Work to complete:
Skip all pictures, then copy the lines from the start of the data through the line with "[Facebook IDC Online] (677, 2503)", keeping both ends.
**********
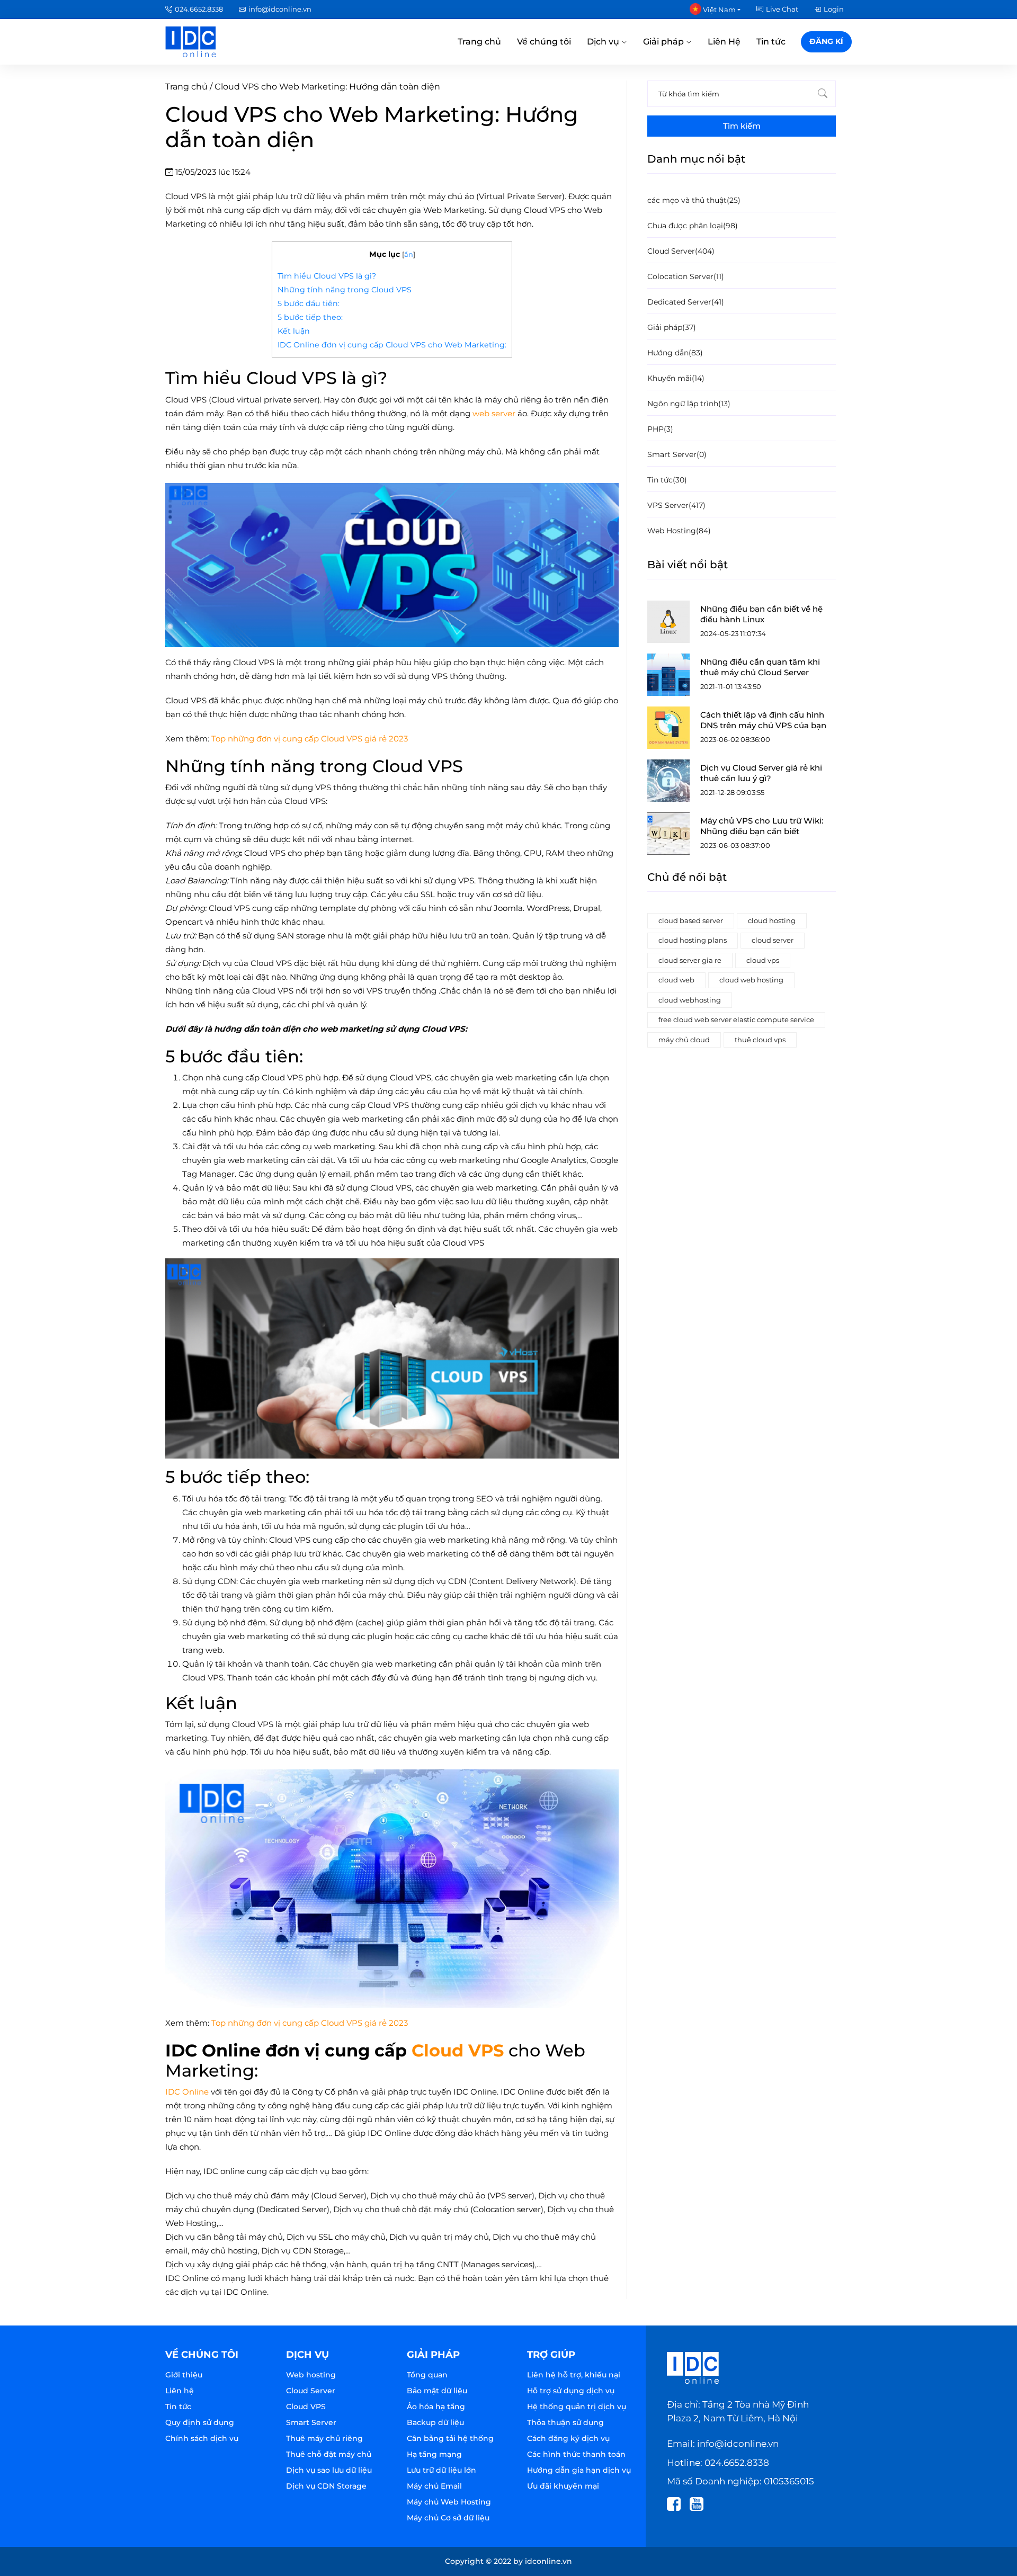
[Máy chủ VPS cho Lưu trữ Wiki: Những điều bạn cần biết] (668, 833)
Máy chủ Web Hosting (449, 2502)
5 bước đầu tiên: (309, 303)
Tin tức (771, 42)
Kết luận (294, 331)
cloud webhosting (689, 1000)
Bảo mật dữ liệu (437, 2390)
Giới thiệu (183, 2375)
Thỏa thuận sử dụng (565, 2422)
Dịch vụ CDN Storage (326, 2486)
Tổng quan (427, 2375)
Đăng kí (826, 41)
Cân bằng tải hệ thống (450, 2438)
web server (493, 413)
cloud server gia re (689, 960)
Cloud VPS (458, 2050)
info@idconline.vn (279, 9)
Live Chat (782, 9)
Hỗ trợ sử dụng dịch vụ (570, 2390)
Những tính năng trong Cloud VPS (345, 289)
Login (834, 9)
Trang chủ (479, 42)
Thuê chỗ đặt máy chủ (328, 2454)
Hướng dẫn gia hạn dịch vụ (579, 2470)
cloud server (772, 940)
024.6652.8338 (199, 9)
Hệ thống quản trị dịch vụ (576, 2406)
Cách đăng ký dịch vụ (568, 2438)
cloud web (676, 980)
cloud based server (690, 920)
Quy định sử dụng (199, 2422)
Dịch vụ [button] (604, 42)
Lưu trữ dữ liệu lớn (441, 2470)
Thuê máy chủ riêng (324, 2438)
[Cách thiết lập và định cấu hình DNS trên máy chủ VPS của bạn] (668, 727)
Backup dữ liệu (435, 2422)
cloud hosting (772, 920)
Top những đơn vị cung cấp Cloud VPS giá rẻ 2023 (309, 739)
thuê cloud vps (760, 1039)
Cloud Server (310, 2390)
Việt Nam (718, 9)
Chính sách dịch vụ (201, 2438)
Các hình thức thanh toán (576, 2454)
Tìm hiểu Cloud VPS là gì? (327, 276)
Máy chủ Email (434, 2486)
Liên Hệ (724, 42)
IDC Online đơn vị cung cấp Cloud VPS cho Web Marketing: (392, 345)
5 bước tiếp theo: (310, 317)
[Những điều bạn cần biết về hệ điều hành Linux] (668, 622)
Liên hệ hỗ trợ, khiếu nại (573, 2375)
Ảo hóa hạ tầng (436, 2406)
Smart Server (311, 2422)
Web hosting (311, 2375)
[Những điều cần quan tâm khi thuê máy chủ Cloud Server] (668, 675)
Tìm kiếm (742, 126)
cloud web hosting (751, 980)
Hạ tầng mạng (434, 2454)
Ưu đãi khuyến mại (563, 2486)
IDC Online (187, 2092)
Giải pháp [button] (664, 42)
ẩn (408, 254)
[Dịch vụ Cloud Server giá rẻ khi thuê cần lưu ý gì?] (668, 780)
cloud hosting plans (692, 940)
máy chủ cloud (684, 1039)
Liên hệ (179, 2390)
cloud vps (762, 960)
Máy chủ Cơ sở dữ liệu (448, 2518)
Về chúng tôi (544, 42)
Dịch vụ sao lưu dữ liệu (329, 2470)
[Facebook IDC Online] (677, 2503)
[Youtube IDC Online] (700, 2503)
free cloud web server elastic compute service (736, 1019)
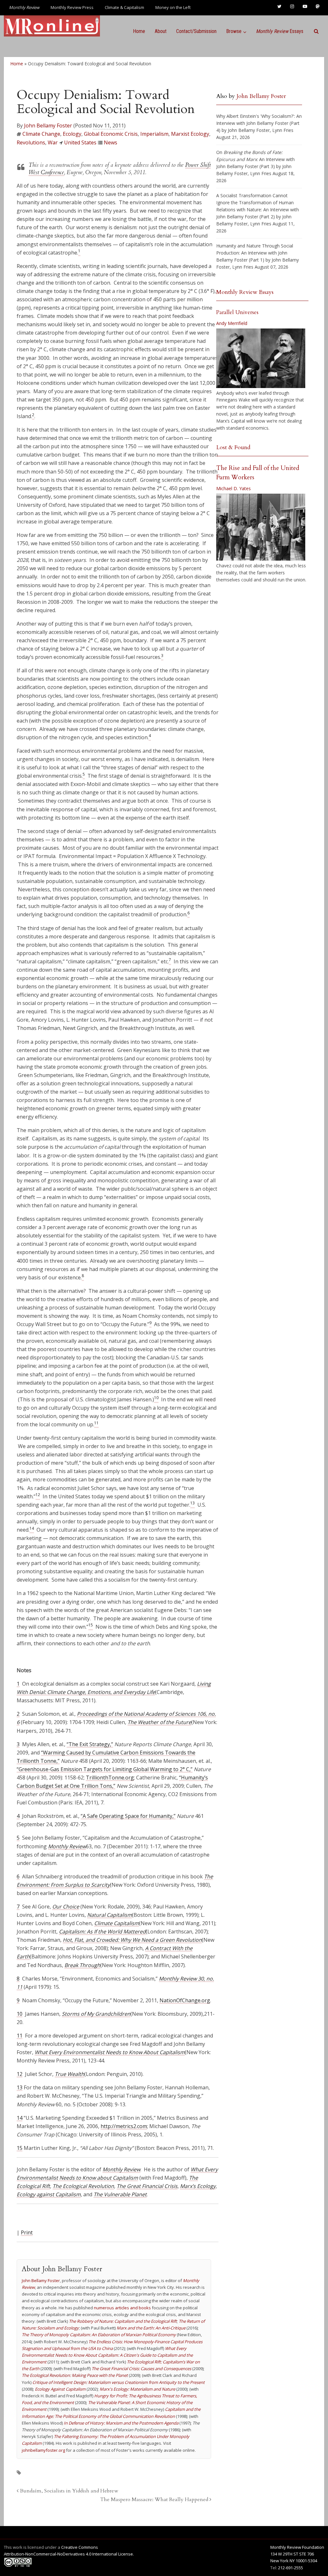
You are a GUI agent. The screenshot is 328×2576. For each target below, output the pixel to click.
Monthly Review (67, 1846)
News (110, 142)
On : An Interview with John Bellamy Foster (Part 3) (255, 159)
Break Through (82, 1965)
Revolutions (31, 142)
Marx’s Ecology (198, 2186)
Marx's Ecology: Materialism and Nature (137, 2389)
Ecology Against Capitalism (60, 2389)
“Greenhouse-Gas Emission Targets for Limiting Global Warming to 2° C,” (105, 1769)
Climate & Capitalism (124, 7)
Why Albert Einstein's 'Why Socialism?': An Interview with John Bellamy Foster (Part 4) (259, 123)
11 (19, 2035)
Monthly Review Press (72, 7)
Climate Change (41, 133)
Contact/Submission (196, 31)
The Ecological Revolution (83, 2186)
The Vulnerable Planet (120, 2194)
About (161, 31)
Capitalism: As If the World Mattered (102, 1931)
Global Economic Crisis (111, 133)
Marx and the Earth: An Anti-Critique (151, 2328)
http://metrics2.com (124, 2126)
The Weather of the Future (159, 1722)
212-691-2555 (290, 2568)
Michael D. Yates (233, 488)
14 (19, 2117)
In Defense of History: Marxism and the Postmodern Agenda (121, 2423)
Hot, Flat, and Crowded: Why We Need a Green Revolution (132, 1939)
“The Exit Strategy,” (90, 1744)
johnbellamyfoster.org (43, 2450)
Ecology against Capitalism (49, 2194)
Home (139, 31)
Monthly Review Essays (245, 292)
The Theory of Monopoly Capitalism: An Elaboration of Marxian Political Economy (99, 2334)
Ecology (72, 133)
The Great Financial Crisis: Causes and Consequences (141, 2368)
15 (19, 2147)
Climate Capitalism (116, 1923)
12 (19, 2074)
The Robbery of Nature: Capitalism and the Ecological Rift (123, 2321)
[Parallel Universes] (260, 358)
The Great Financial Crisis (147, 2186)
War (53, 142)
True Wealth (69, 2074)
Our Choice (65, 1906)
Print (27, 2232)
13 (19, 2087)
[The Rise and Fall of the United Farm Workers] (260, 527)
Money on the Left (173, 7)
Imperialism (154, 133)
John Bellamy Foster (48, 125)
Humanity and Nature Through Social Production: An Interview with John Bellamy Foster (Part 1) (254, 253)
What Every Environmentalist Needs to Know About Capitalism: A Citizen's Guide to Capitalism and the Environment (107, 2355)
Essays (279, 31)
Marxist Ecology (190, 133)
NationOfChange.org (185, 2000)
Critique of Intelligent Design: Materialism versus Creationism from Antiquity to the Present (118, 2382)
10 (19, 2013)
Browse (234, 31)
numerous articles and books (122, 2308)
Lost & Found (233, 447)
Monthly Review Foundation (297, 2547)
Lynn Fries (282, 130)
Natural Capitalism (109, 1914)
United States (80, 142)
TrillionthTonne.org (110, 1777)
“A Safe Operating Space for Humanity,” (128, 1815)
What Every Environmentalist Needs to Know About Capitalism (110, 2052)
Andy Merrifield (231, 323)
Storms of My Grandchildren (96, 2013)
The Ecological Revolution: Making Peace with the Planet (75, 2375)
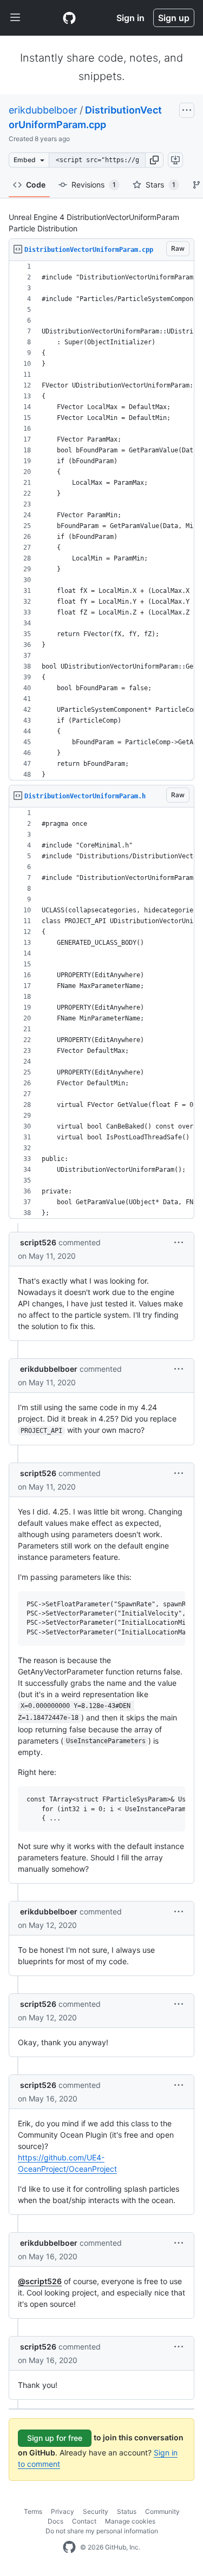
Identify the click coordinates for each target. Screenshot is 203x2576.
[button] (154, 160)
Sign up (173, 17)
**********
Solved problem:
[Máy chủ VPS cho Lưu trữ Wiki: Những điều bạn cần biết] (668, 833)
Máy chủ Web Hosting (449, 2502)
5 bước đầu tiên: (309, 303)
Tin tức (771, 42)
Kết luận (294, 331)
cloud webhosting (689, 1000)
Bảo mật dữ liệu (437, 2390)
Giới thiệu (183, 2375)
Thỏa thuận sử dụng (565, 2422)
Dịch vụ CDN Storage (326, 2486)
Tổng quan (427, 2375)
Đăng kí (826, 41)
Cân bằng tải hệ thống (450, 2438)
web server (493, 413)
cloud server gia re (689, 960)
Cloud VPS (458, 2050)
info@idconline.vn (279, 9)
Live Chat (782, 9)
Hỗ trợ sử dụng dịch vụ (570, 2390)
Những tính năng trong Cloud VPS (345, 289)
Login (834, 9)
Trang chủ (479, 42)
Thuê chỗ đặt máy chủ (328, 2454)
Hướng dẫn gia hạn dịch vụ (579, 2470)
cloud server (772, 940)
024.6652.8338 (199, 9)
Hệ thống quản trị dịch vụ (576, 2406)
Cách đăng ký dịch vụ (568, 2438)
cloud web (676, 980)
cloud based server (690, 920)
Quy định sử dụng (199, 2422)
Dịch vụ [button] (604, 42)
Lưu trữ dữ liệu lớn (441, 2470)
Thuê máy chủ riêng (324, 2438)
[Cách thiết lập và định cấu hình DNS trên máy chủ VPS của bạn] (668, 727)
Backup dữ liệu (435, 2422)
cloud hosting (772, 920)
Top những đơn vị cung cấp Cloud VPS giá rẻ 2023 (309, 739)
thuê cloud vps (760, 1039)
Cloud Server (310, 2390)
Việt Nam (718, 9)
Chính sách dịch vụ (201, 2438)
Các hình thức thanh toán (576, 2454)
Tìm hiểu Cloud VPS là gì? (327, 276)
Máy chủ Email (434, 2486)
Liên Hệ (724, 42)
IDC Online đơn vị cung cấp Cloud VPS cho Web Marketing: (392, 345)
5 bước tiếp theo: (310, 317)
[Những điều bạn cần biết về hệ điều hành Linux] (668, 622)
Liên hệ hỗ trợ, khiếu nại (573, 2375)
Ảo hóa hạ tầng (436, 2406)
Smart Server (311, 2422)
Web hosting (311, 2375)
[Những điều cần quan tâm khi thuê máy chủ Cloud Server] (668, 675)
Tìm kiếm (742, 126)
cloud web hosting (751, 980)
Hạ tầng mạng (434, 2454)
Ưu đãi khuyến mại (563, 2486)
IDC Online (187, 2092)
Giải pháp [button] (664, 42)
ẩn (408, 254)
[Dịch vụ Cloud Server giá rẻ khi thuê cần lưu ý gì?] (668, 780)
cloud hosting plans (692, 940)
máy chủ cloud (684, 1039)
Liên hệ (179, 2390)
cloud vps (762, 960)
Máy chủ Cơ sở dữ liệu (448, 2518)
Về chúng tôi (544, 42)
Dịch vụ sao lưu dữ liệu (329, 2470)
[Facebook IDC Online] (677, 2503)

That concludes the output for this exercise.